### Record excerpts
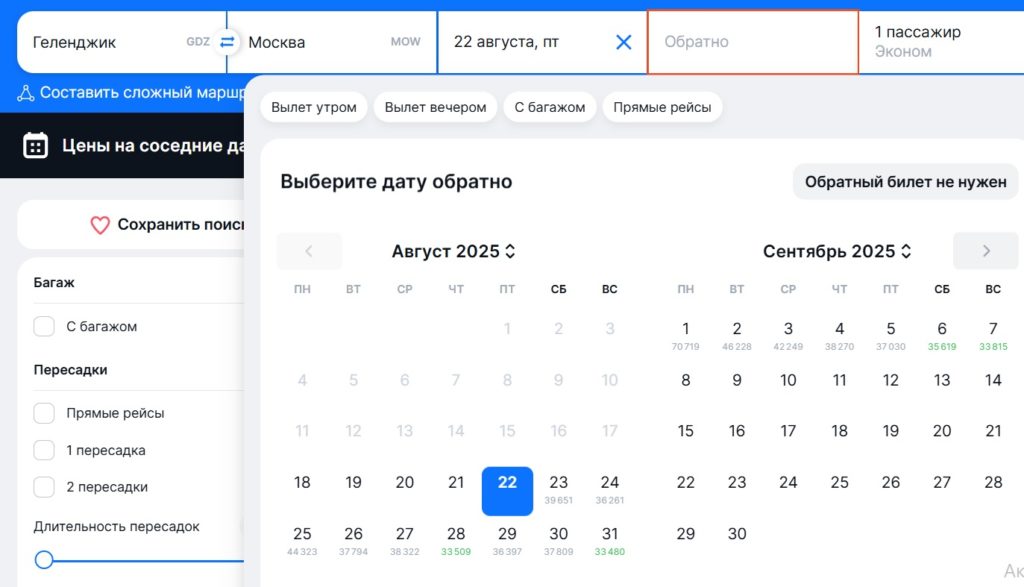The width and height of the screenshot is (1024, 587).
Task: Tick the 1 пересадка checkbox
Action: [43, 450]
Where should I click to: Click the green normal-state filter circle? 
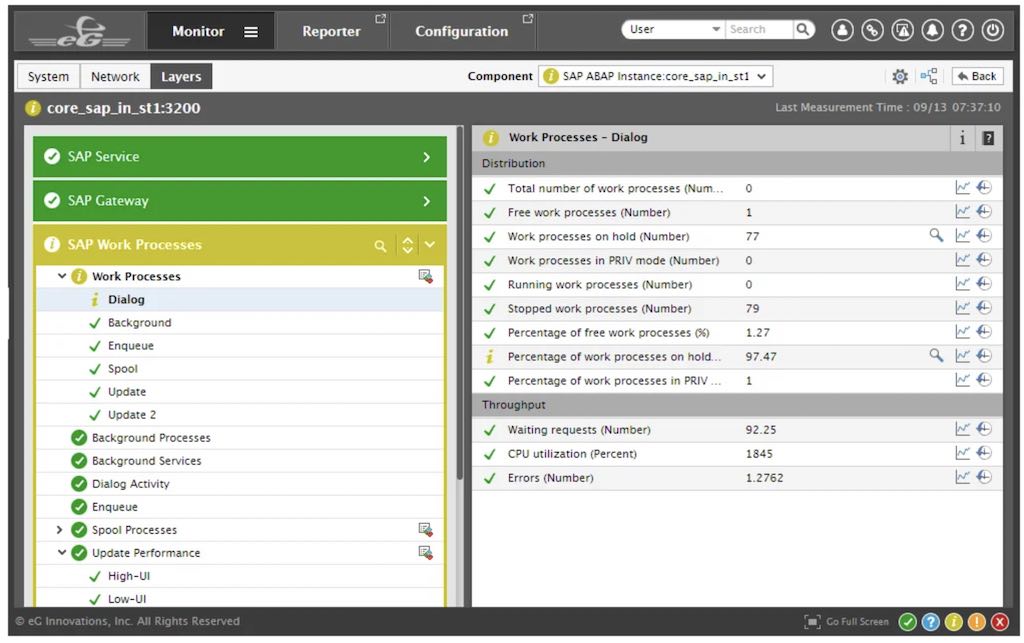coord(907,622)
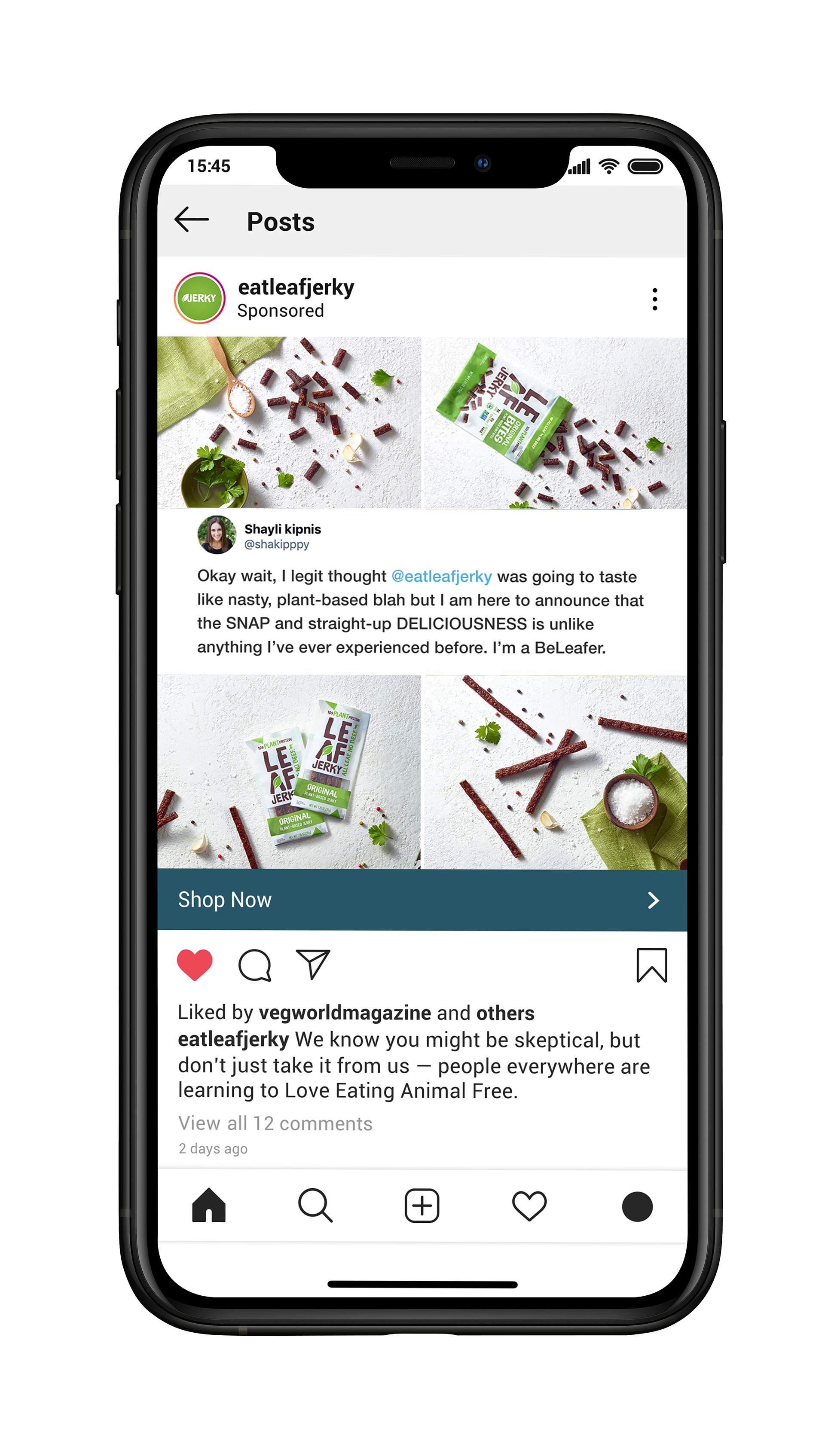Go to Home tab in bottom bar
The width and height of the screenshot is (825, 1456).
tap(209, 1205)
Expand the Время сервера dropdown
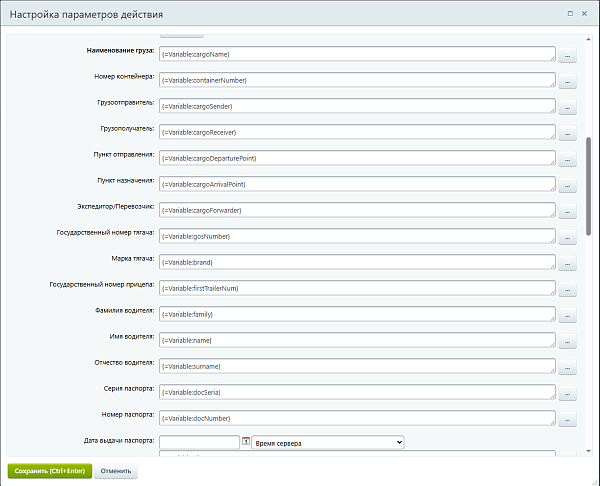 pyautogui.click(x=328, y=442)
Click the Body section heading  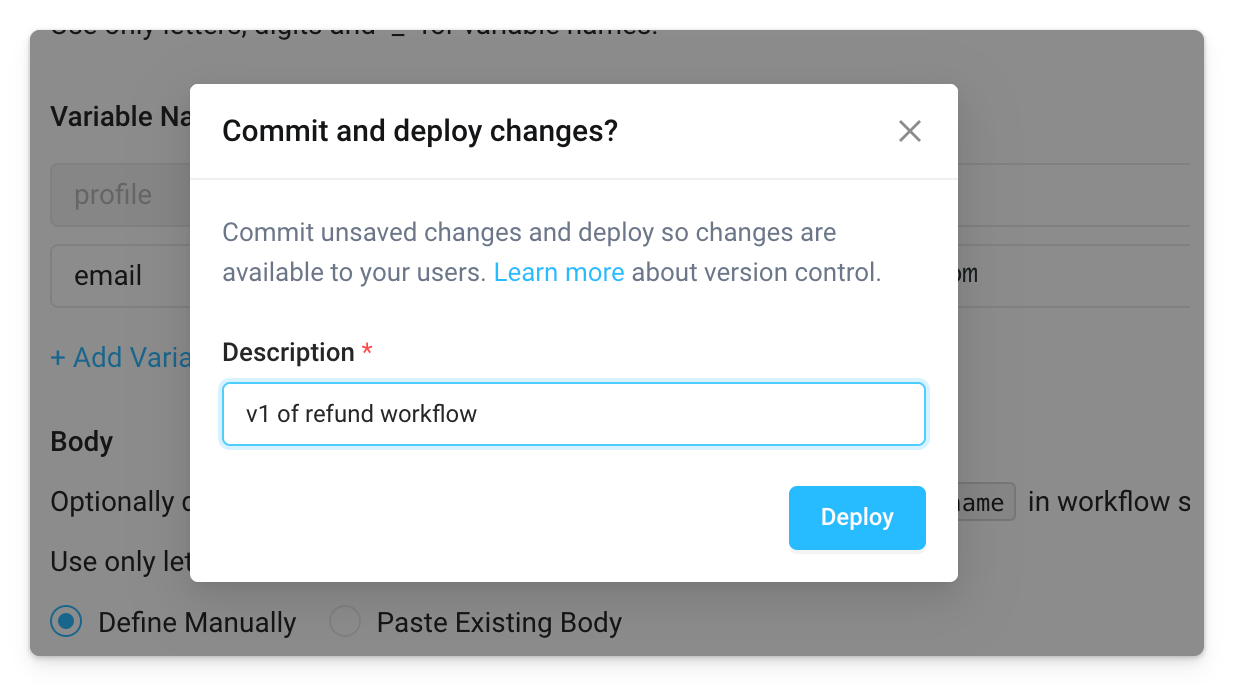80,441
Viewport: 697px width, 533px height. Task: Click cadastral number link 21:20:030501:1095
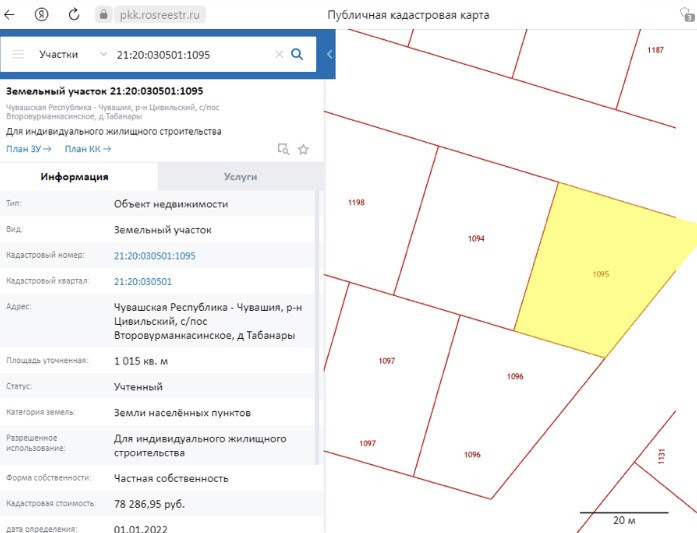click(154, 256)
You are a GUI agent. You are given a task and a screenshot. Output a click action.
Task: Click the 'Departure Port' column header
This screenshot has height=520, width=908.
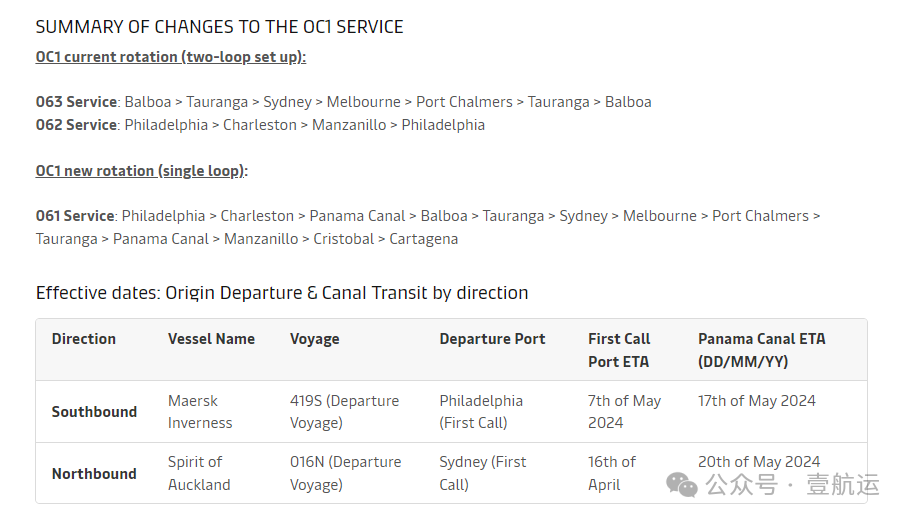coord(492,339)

### What this task involves
Please reproduce the lines exactly from the one containing "Viewport: 697px width, 533px" through the last line of the data above, and keep the pictures out.

### Exercise output
Viewport: 697px width, 533px height. Task: Click cadastral number link 21:20:030501:1095
click(154, 256)
You are a GUI agent. You are given a task and a screenshot. Output a click action.
Task: Click the 'Departure Port' column header
This screenshot has height=520, width=908.
coord(492,339)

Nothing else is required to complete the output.